Using multi-point statistics (MPS) as opposed to SGS methods had the impact of reducing the choke points and enhancing lateral connectivity along the channel. This resulted in a better match with the observed reservoir pressures during production. The overall impact on the development strategy or rate prediction was small at Lobito, but this method could prove more fruitful in lower net-to-gross systems.

 

More dramatic vertical and areal connectivity than seen is Belize Field are observed in the Tomboco Field CN6 reservoir. The TA6P2 well was completed in the T3 reservoir as a single completion in January 2007. The well produced at an initial rate of 24,000 bopd and began producing water within one month.
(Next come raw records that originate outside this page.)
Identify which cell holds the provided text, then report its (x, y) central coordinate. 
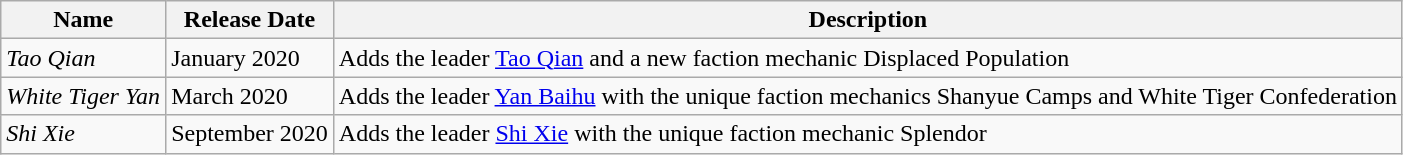
Release Date (250, 20)
March 2020 (250, 96)
Description (868, 20)
September 2020 (250, 134)
Tao Qian (84, 58)
Shi Xie (84, 134)
Adds the leader Shi Xie with the unique faction mechanic Splendor (868, 134)
Adds the leader Yan Baihu with the unique faction mechanics Shanyue Camps and White Tiger Confederation (868, 96)
White Tiger Yan (84, 96)
January 2020 (250, 58)
Adds the leader Tao Qian and a new faction mechanic Displaced Population (868, 58)
Name (84, 20)
Extract the [x, y] coordinate from the center of the cell holding the provided text.  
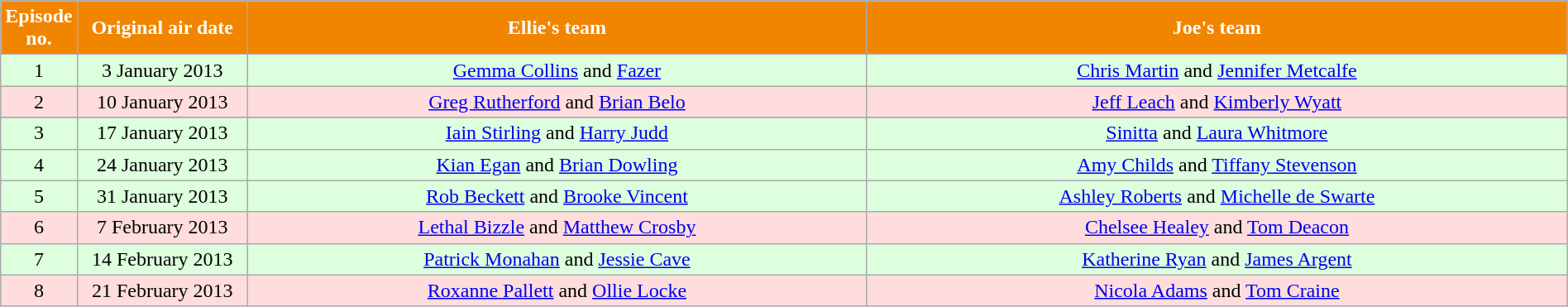
Katherine Ryan and James Argent [1217, 259]
Gemma Collins and Fazer [557, 70]
Ellie's team [557, 28]
Roxanne Pallett and Ollie Locke [557, 290]
3 [39, 133]
8 [39, 290]
31 January 2013 [162, 196]
Rob Beckett and Brooke Vincent [557, 196]
5 [39, 196]
Original air date [162, 28]
Nicola Adams and Tom Craine [1217, 290]
4 [39, 165]
Chelsee Healey and Tom Deacon [1217, 227]
Episodeno. [39, 28]
Chris Martin and Jennifer Metcalfe [1217, 70]
14 February 2013 [162, 259]
10 January 2013 [162, 102]
Sinitta and Laura Whitmore [1217, 133]
Ashley Roberts and Michelle de Swarte [1217, 196]
6 [39, 227]
Greg Rutherford and Brian Belo [557, 102]
2 [39, 102]
Amy Childs and Tiffany Stevenson [1217, 165]
Iain Stirling and Harry Judd [557, 133]
Joe's team [1217, 28]
7 February 2013 [162, 227]
7 [39, 259]
1 [39, 70]
Lethal Bizzle and Matthew Crosby [557, 227]
Kian Egan and Brian Dowling [557, 165]
3 January 2013 [162, 70]
17 January 2013 [162, 133]
24 January 2013 [162, 165]
Patrick Monahan and Jessie Cave [557, 259]
21 February 2013 [162, 290]
Jeff Leach and Kimberly Wyatt [1217, 102]
Find where the given text appears and provide that cell's center as (X, Y) coordinate. 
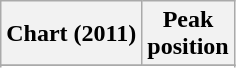
Peakposition (188, 34)
Chart (2011) (72, 34)
Find where the given text appears and provide that cell's center as (X, Y) coordinate. 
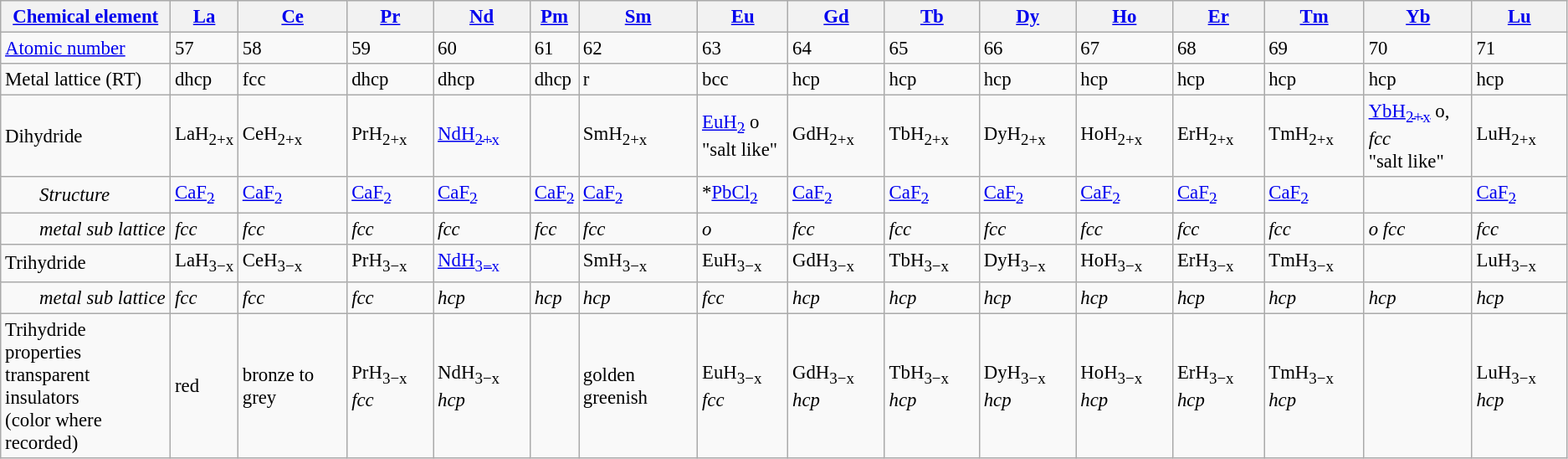
La (204, 17)
Chemical element (85, 17)
ErH2+x (1218, 136)
Pr (390, 17)
GdH2+x (837, 136)
ErH3−x (1218, 264)
HoH3−x hcp (1125, 385)
Yb (1417, 17)
59 (390, 49)
Ho (1125, 17)
*PbCl2 (743, 195)
HoH3−x (1125, 264)
DyH3−x hcp (1027, 385)
GdH3−x (837, 264)
Nd (482, 17)
Ce (292, 17)
Atomic number (85, 49)
Tb (932, 17)
Trihydride properties transparent insulators (color where recorded) (85, 385)
bronze to grey (292, 385)
LaH3−x (204, 264)
SmH3−x (638, 264)
CeH3−x (292, 264)
65 (932, 49)
Gd (837, 17)
bcc (743, 79)
CeH2+x (292, 136)
SmH2+x (638, 136)
63 (743, 49)
66 (1027, 49)
Metal lattice (RT) (85, 79)
57 (204, 49)
67 (1125, 49)
TmH3−x hcp (1314, 385)
64 (837, 49)
TbH3−x (932, 264)
60 (482, 49)
Dy (1027, 17)
Sm (638, 17)
Dihydride (85, 136)
70 (1417, 49)
red (204, 385)
Trihydride (85, 264)
TbH2+x (932, 136)
EuH2 o "salt like" (743, 136)
PrH2+x (390, 136)
YbH2+x o, fcc "salt like" (1417, 136)
ErH3−x hcp (1218, 385)
Tm (1314, 17)
TmH3−x (1314, 264)
TbH3−x hcp (932, 385)
DyH3−x (1027, 264)
Pm (554, 17)
LuH2+x (1519, 136)
GdH3−x hcp (837, 385)
Lu (1519, 17)
62 (638, 49)
NdH2+x (482, 136)
68 (1218, 49)
TmH2+x (1314, 136)
LuH3−x hcp (1519, 385)
58 (292, 49)
LaH2+x (204, 136)
Er (1218, 17)
NdH3−x hcp (482, 385)
Eu (743, 17)
EuH3−x fcc (743, 385)
HoH2+x (1125, 136)
PrH3−x (390, 264)
r (638, 79)
LuH3−x (1519, 264)
61 (554, 49)
PrH3−x fcc (390, 385)
DyH2+x (1027, 136)
Structure (85, 195)
NdH3−x (482, 264)
o (743, 229)
EuH3−x (743, 264)
o fcc (1417, 229)
golden greenish (638, 385)
69 (1314, 49)
71 (1519, 49)
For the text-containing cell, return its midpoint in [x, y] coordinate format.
The TA6P1 well was drilled in April 2007 and pressure measurements indicated pressure depletion across the entire 1,300 foot reservoir section. This was a quite unexpected result given the low net-to-gross of the reservoirs encountered, and the apparently thick (300 ft) continuous shale separating the T1 and T3 reservoirs. Lessons

learned from these pre-drill wells have enhanced the development teams understanding of the reservoirs and enabled adjustment of the development strategy. The reservoir vertical and areal connectivity behavior represents a high-end outcome. The mechanism explaining this high level of connectivity is not fully understood but includes erosional amalgamation, injection or remobilization of sands, sandy shales, and faulting, fracturing, and sand juxtaposition.

 

Conclusions

 

Production data indicates that the reservoir models tend to under-predict sustained production rates on primary depletion. This will allow us to delay water injection for a few months to gather primary reservoir depletion data, and may reduce need for water injection in certain cases. The use of down-hole surveillance with pressure gauges is a key to gathering this critical data and managing subsurface uncertainties. Use of the erode/dilate and MPS GOCAD modeling tools provide a quick and effective method for increasing model connectivity to match dynamic pressure performance.

 

A key challenge still facing the BBLT Field development team is to understand the observed reservoir connectivity mechanisms and their impact on water-flood sweep efficiency. In addition, the drilling of long reach wells to develop thinly bedded and sometimes low net to gross reservoirs will continue to present a technical and economic challenge to the project.